After two highly successful editions of Young Europe, the third edition took place within the framework of ENGAGE, the four years program of ETC. Like the previous editions, Young Europe 3 had a strong focus on playwriting and the creation of new European repertoire for young people. The whole project was based on extensive research amongst youngsters in the participating countries, aiming to create documentary theatre. Nine ETC Member theatres developed seven new theatre texts for young audiences. De Toneelmakerij collaborated closely with Junges DT in Berlin and Weores Sandor Szihaz in Szombathely, around the common theme of rage. Within this framework, Dutch playwright Jibbe Willems has written the play Age of Rage, which de Toneelmakerij staged in the direction of Wieke ten Cate. Other plays that have been written are: Rage by Wilke Weermann; Fury Island by Attila Lőrinczy; Democrisis by Jules Buchholtz; Strange Things by Alexandra Salmela; Plan(et) B by Stefan Hornbach and Before Tomorrow by Péter Deres, János Antal Horváth, Illés Horváth.

Nadia

Daniel van Klaveren’s Nadia examines the process of radicalization. It does so through the eyes of best friends Nadia and Anna, two adolescent girls right in the middle of their search for identity and belonging. Their online lives play an important part in this search. Anna’s outlet is her healthy eating blog – but as time goes on, she starts writing more and more about the growing distance between herself and Nadia. Meanwhile, Nadia is searching online for the roots of Islam when she comes into contact with Brahim, a young man living in the caliphate. He promises her a new beginning in a place with brothers and sisters, where everyone is equal. When it comes to a confrontation between Nadia and Anna, everything is put to the test. Nadia raises pressing questions about young radicalization. Where does it start? And how has it come to be that large numbers of young people are feeling increasingly estranged in Western societies?

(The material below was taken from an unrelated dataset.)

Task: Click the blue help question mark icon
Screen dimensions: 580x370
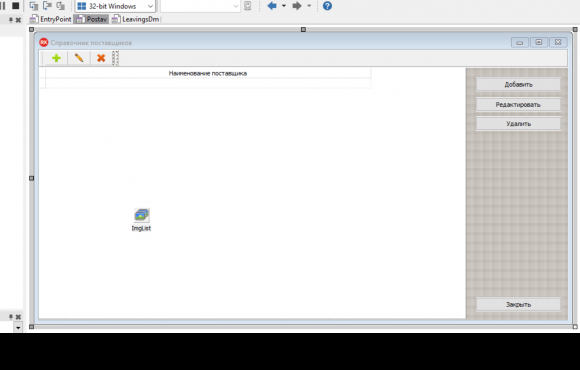Action: tap(327, 6)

Theatre Café Festival/ European Writer’s Lab 

The 2014-2015 Theatre Café Festival was an international collaboration of Company of Angels / London, GRIPStheater / Berlin, de Toneelmakerij /Amsterdam and Imploding Fictions /Oslo. The collaboration aimed to select, translate and distribute the best European youth theatre texts. The chosen texts were presented in informal café settings in staged readings to an international audience of theater professionals, young people and other interested parties. After each reading, an aftertalk was held with the author, translator, actors and audience. De Toneelmakerij was the creator and facilitator of the European Writers Lab, which was part of the 2014-2015 Theatre Cafe Festival.